Task requirements: Output the part of the material below as a numbered list, from the line containing "You are a GUI" through the line containing "pyautogui.click(x=43, y=154)", including both of those lines and leaving out any blank lines.

Task material:
::::::
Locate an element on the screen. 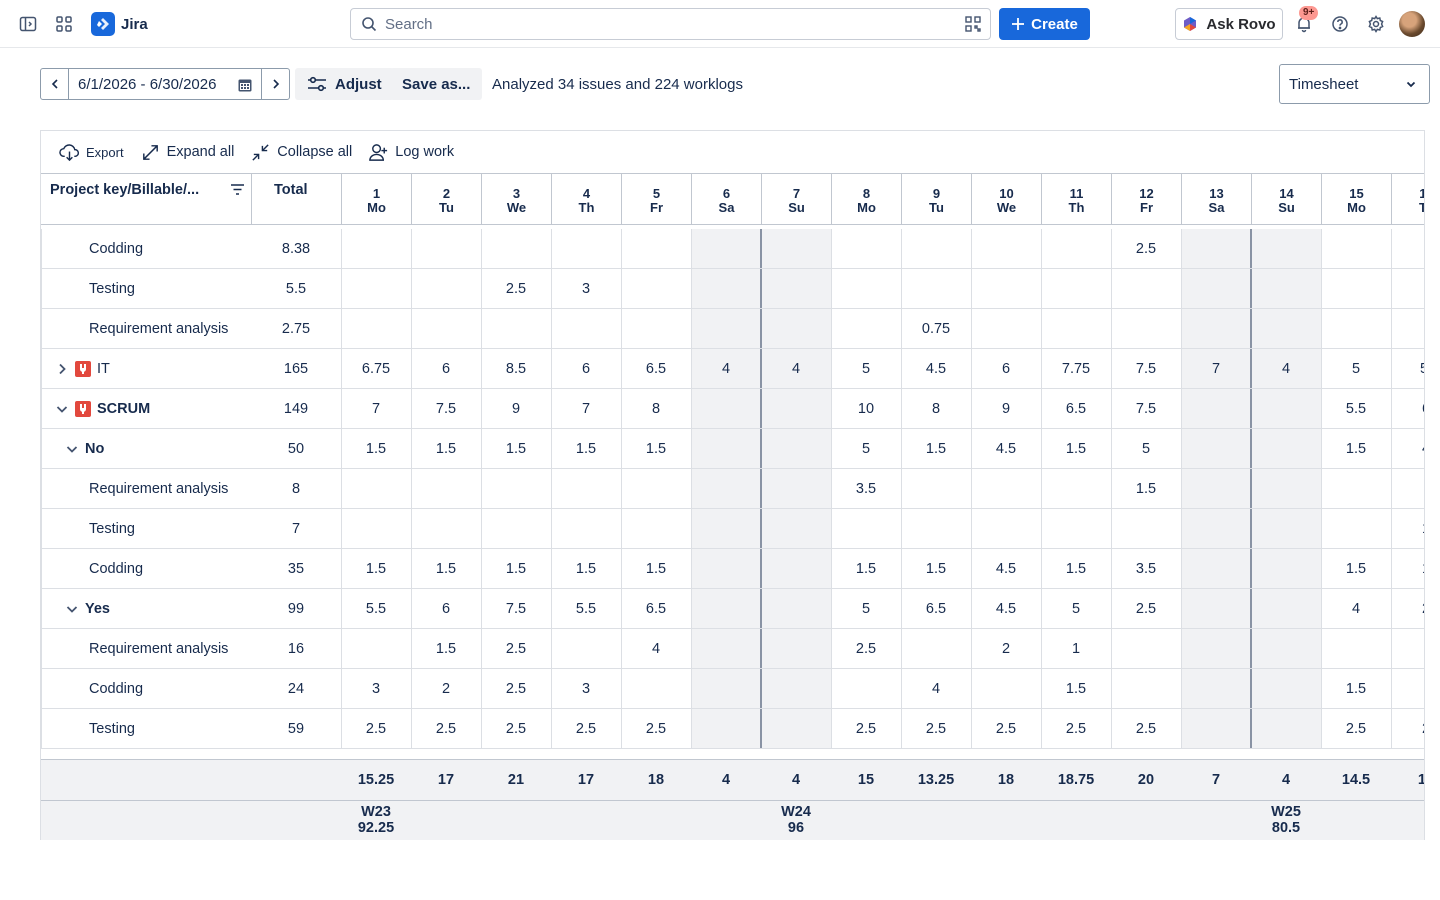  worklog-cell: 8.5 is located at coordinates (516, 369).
::::::
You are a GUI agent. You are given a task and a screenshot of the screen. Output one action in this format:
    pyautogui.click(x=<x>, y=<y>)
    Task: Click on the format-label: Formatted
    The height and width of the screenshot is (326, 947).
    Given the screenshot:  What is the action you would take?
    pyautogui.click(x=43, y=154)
::::::
Output for this exercise:
1. You are a GUI agent. You are given a task and a screenshot of the screen. Output one action in this format:
2.     pyautogui.click(x=<x>, y=<y>)
3.     Task: Click on the format-label: Formatted
4.     The height and width of the screenshot is (326, 947).
5.     Given the screenshot:  What is the action you would take?
6.     pyautogui.click(x=43, y=154)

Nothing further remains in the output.